En el Buen Retiro, convertido ya forzosamente en la residencia de la familia real en Madrid hasta que el nuevo palacio estuviera finalizado en un tiempo previsible de varias décadas, Bárbara de Braganza se aburría enormemente. El aislamiento de los príncipes herederos seguía siendo un castigo inamovible. La visita a las ruinas del alcázar se había convertido en el macabro entretenimiento de moda en la corte. El panorama desolador, único, y el hormigueo de personal trabajando en su interior era un espectáculo digno de contemplar. Debido a la tapia circundante, sin embargo, sólo podía ser visto desde algunas zonas elevadas, como aquel «altillo de palacio» en el que se asentaba la fragua de Flores. El maestro, Francisco y Josefa tuvieron que acostumbrarse al trasiego repentino de lujosas carrozas, trayendo en su paseo diario a caballeros y damas, deseosos de solazarse con la curiosa visión del desescombro, que habría de ser tema en tertulias, frente a una taza de rico chocolate.
La condesa de Valdeparaíso acompañaba esa tarde a Bárbara de Braganza en su paseo. Habían salido del Buen Retiro de incógnito, para que la reina no pusiera pegas a la visita que la princesa deseaba hacer al alcázar. Para ella había algo más que las simples ruinas. Un asunto de trascendencia personal la incitaba a correr ese riesgo.
Por indicaciones de su señora, María descendió de la carroza y se acercó hasta una de las entradas de la tapia ante la atónita mirada de cuantos trabajadores pululaban por los alrededores. Era inaudito encontrar una dama de alcurnia, bella y engalanada, pisando en el derribo. Uno de los veedores, gordo y acalorado, pretendió cerrarle el paso. No era sitio para damas, le explicó. Tenía órdenes estrictas de impedir el acceso a nadie que no fuera trabajador acreditado. Con elegante disimulo, la condesa extrajo de su bolsito de terciopelo un puñado de monedas envueltas en un fino pañuelo de lino, que dejó caer con aplomo sobre la mano del vigilante.
—No necesito ir más allá —le dijo María—, si me haces el favor de avisar a cierta persona que trabaja en el desescombro. Prometo que no te pondré en apuros si haces lo que te pido.
—La señora dirá a quién debo avisar… —cedió el veedor, cuidando de que nadie le viera cerrar el trato.

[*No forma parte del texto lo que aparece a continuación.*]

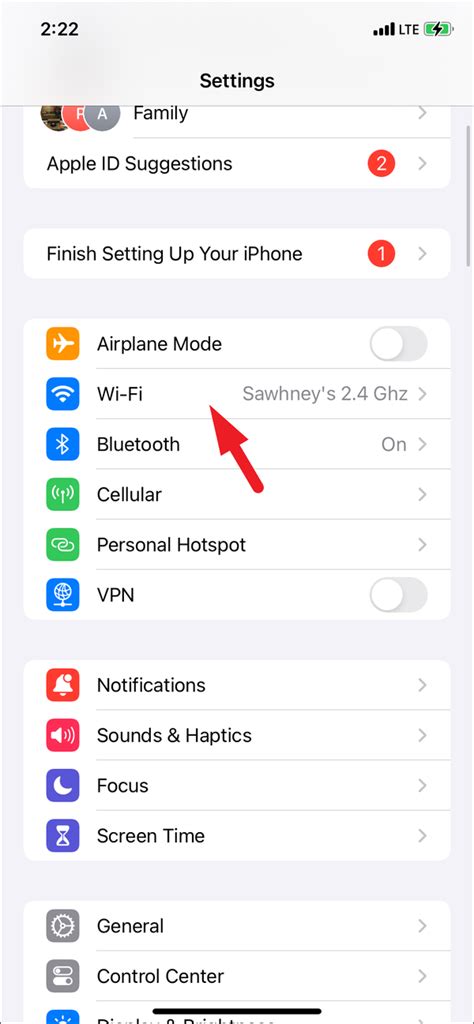474x1024 pixels.
Task: Tap the Personal Hotspot chain icon
Action: [x=63, y=545]
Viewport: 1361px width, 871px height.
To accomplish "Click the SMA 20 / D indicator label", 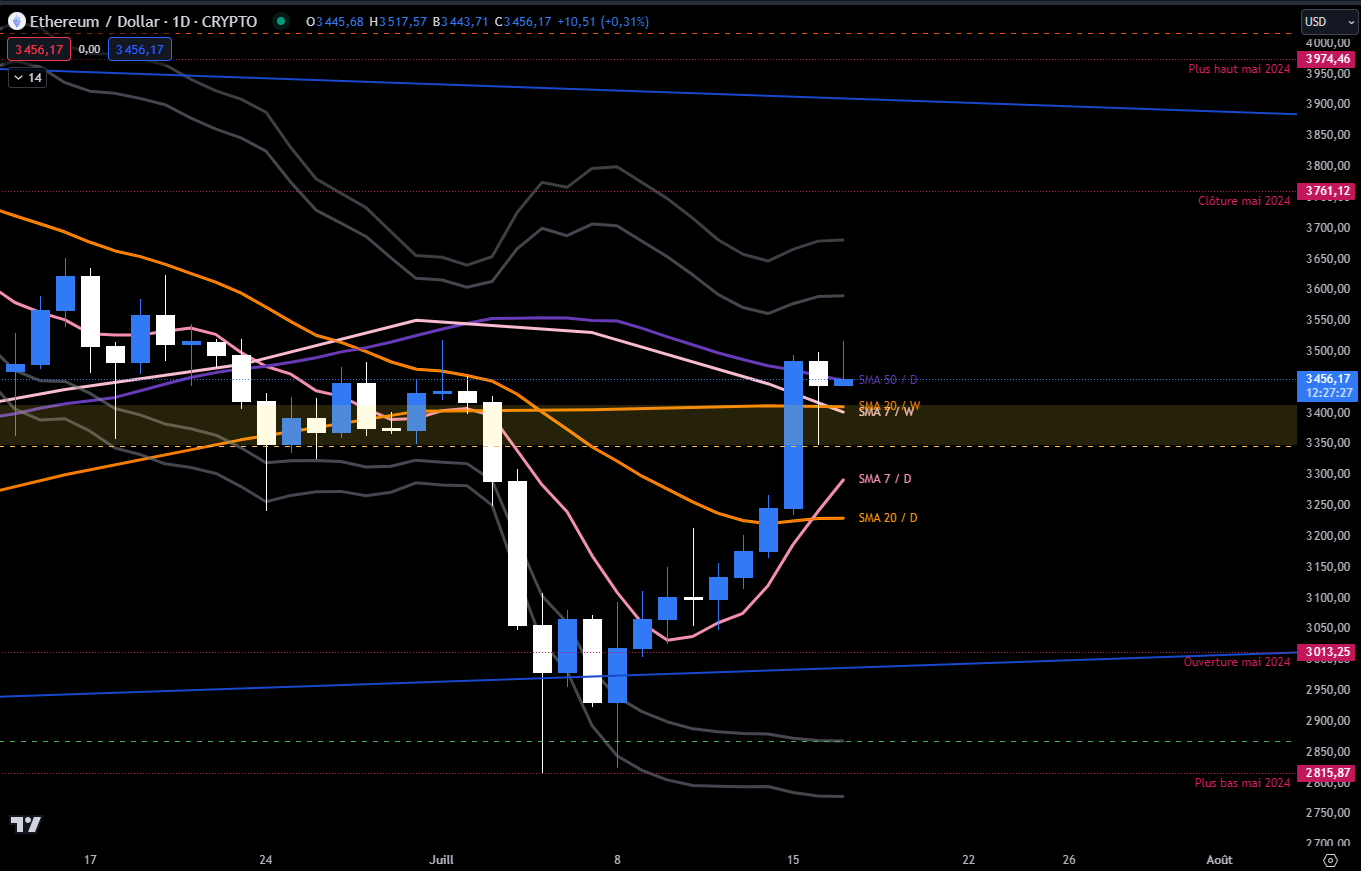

La condesa se permitió la licencia de adentrarse en el recinto unos pasos. A lo lejos vio a Francisco entre las ruinas, descamisado y polvoriento, acarreando entre las manos largos hierros retorcidos que iba depositando en una carretilla. Después le vio agacharse y desenterrar una llave de gentilhombre.

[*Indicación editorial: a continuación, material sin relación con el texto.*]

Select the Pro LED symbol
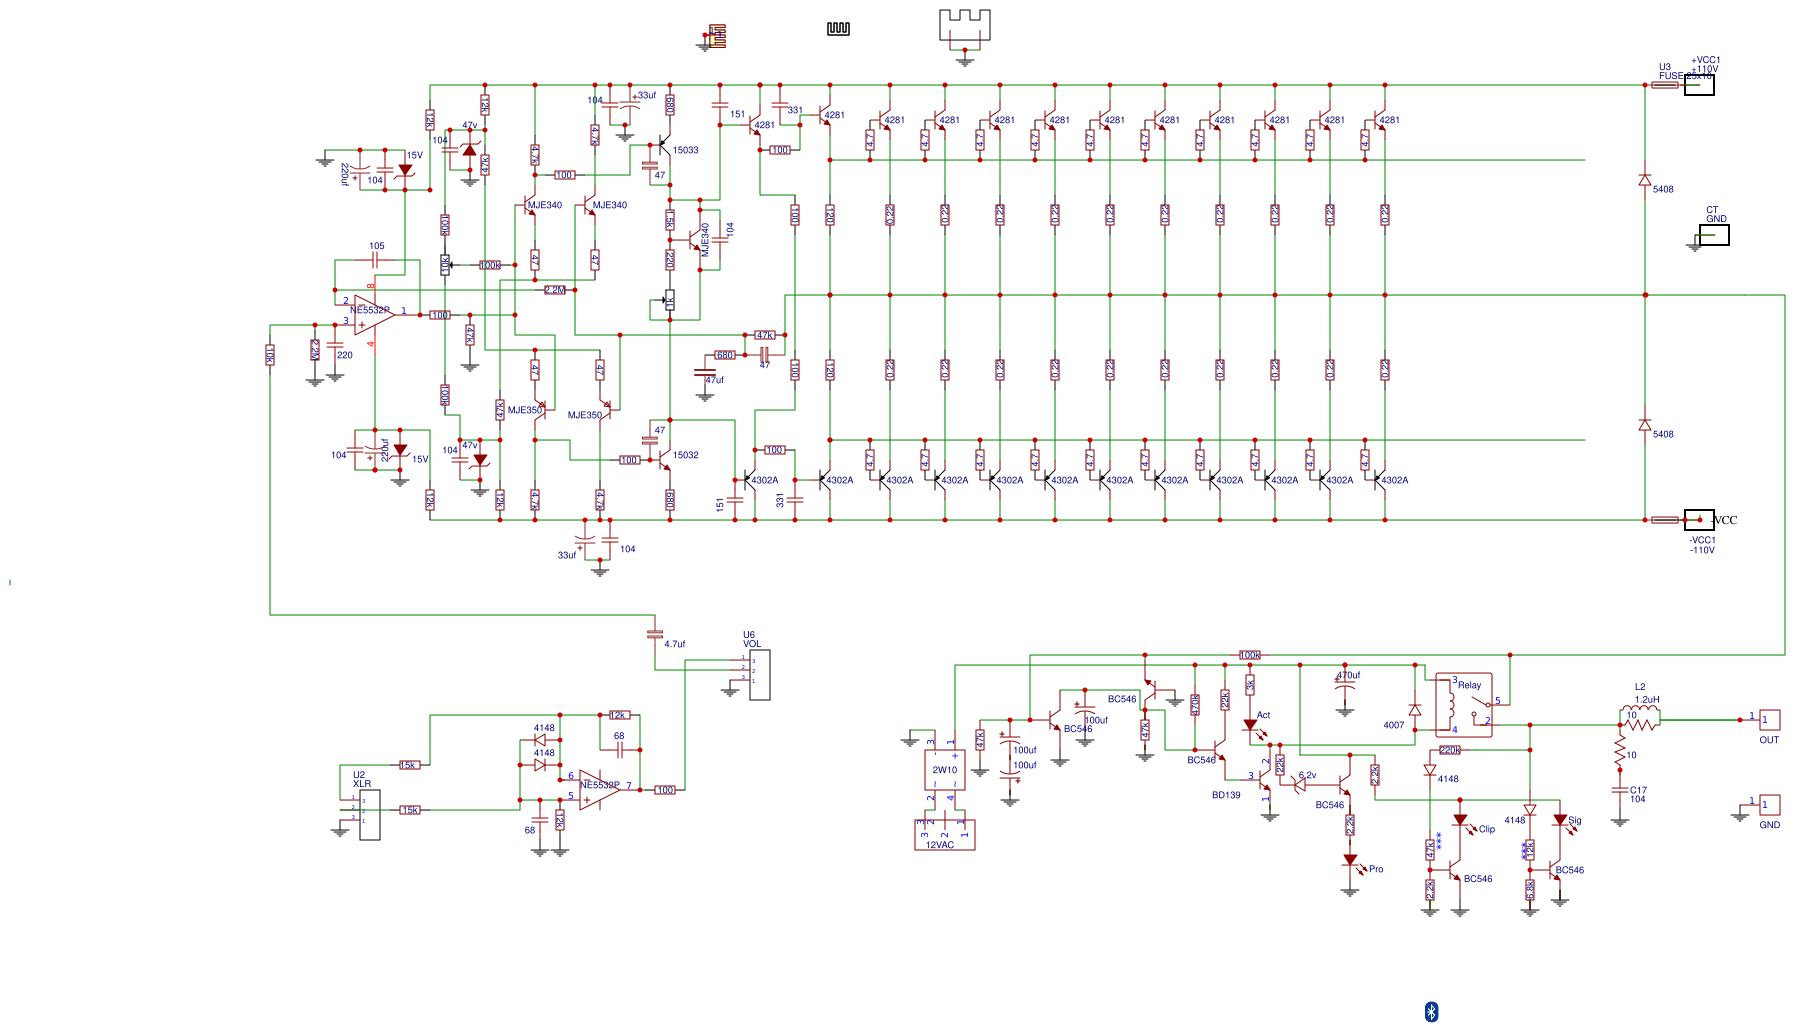The image size is (1795, 1035). click(x=1350, y=861)
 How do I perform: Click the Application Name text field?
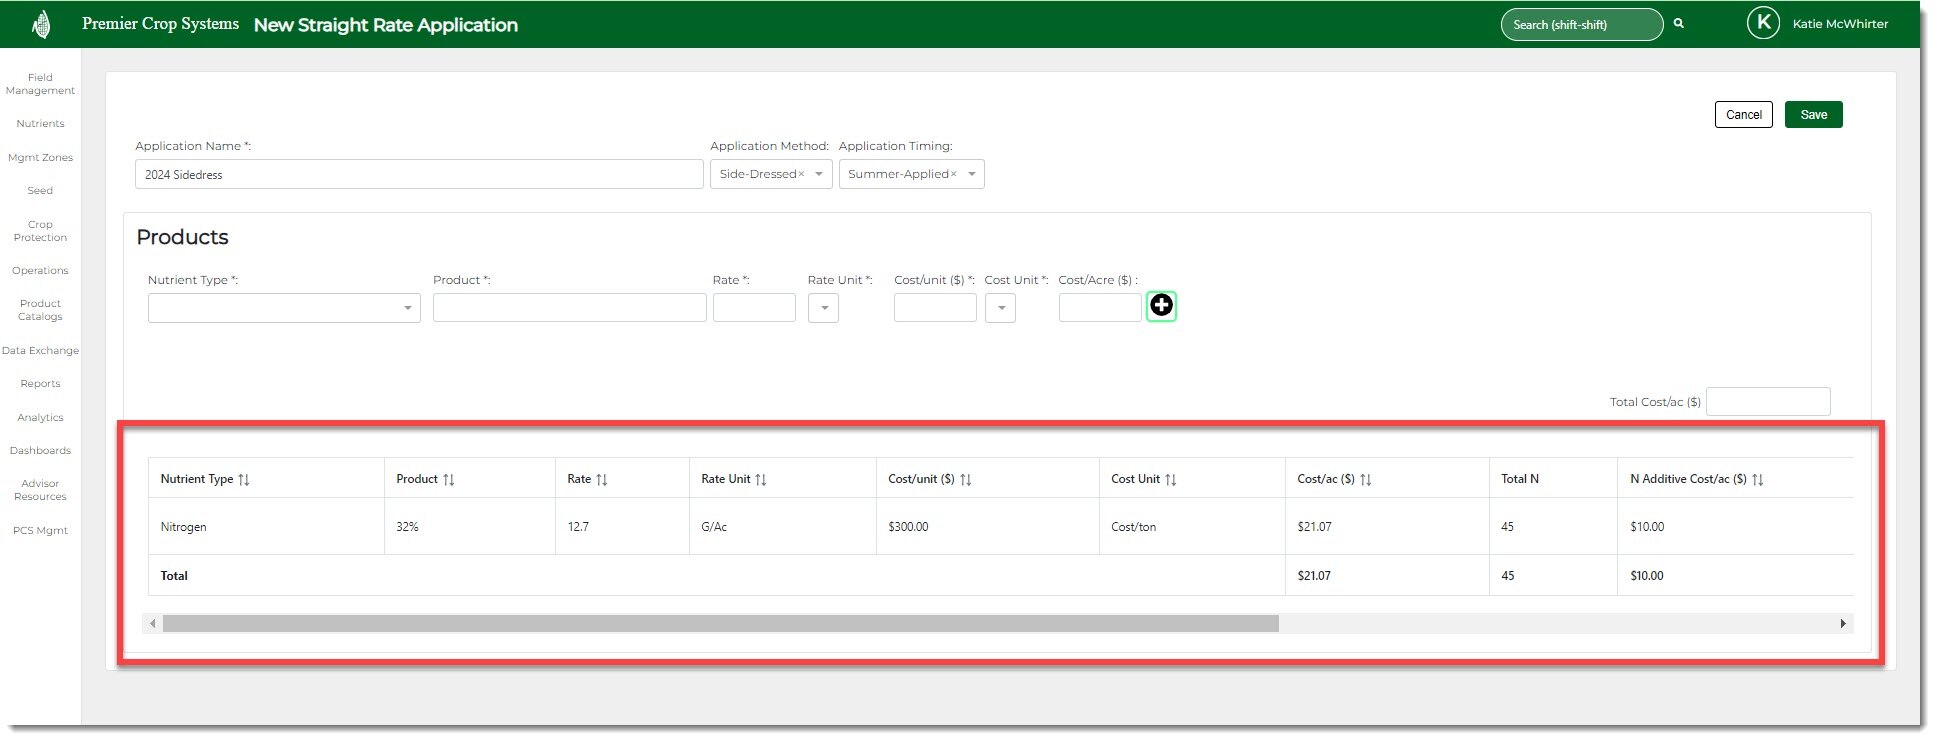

—Es ese hombre, el cerrajero Barranco, a quien debes avisar. Dile que le espera en esta puerta una dama… con un encargo particular —ordenó María al veedor, que aún se mostraba reticente a tener que abandonar la comodidad de su garita para adentrarse entre cascotes. El sonido de las monedas recibidas, ya a buen recaudo en su bolsillo, le convencieron para hacerlo.
La sorpresa de Francisco ante el imprevisto recado fue mayúscula. Se abrochó como pudo la camisa y se sacudió el polvo del pelo, la cara y las manos. Se acercó raudo hasta la puerta. La alegría de encontrar allí a María, tan delicadamente engalanada como siempre, le hizo olvidarse de su rudo aspecto. El contraste entre los dos les causó un igual y mutuo impacto. Se atraían como imanes. María le pidió que la siguiera hasta la carroza, desde la cual, con las cortinas a medio cerrar, doña Bárbara se maravillaba del escenario desplegado ante sus ojos.
—La princesa necesita ayuda, Francisco, en un asunto personal e íntimo, que para ella es de gran importancia. He pensado que tú serías la persona indicada —dijo la condesa.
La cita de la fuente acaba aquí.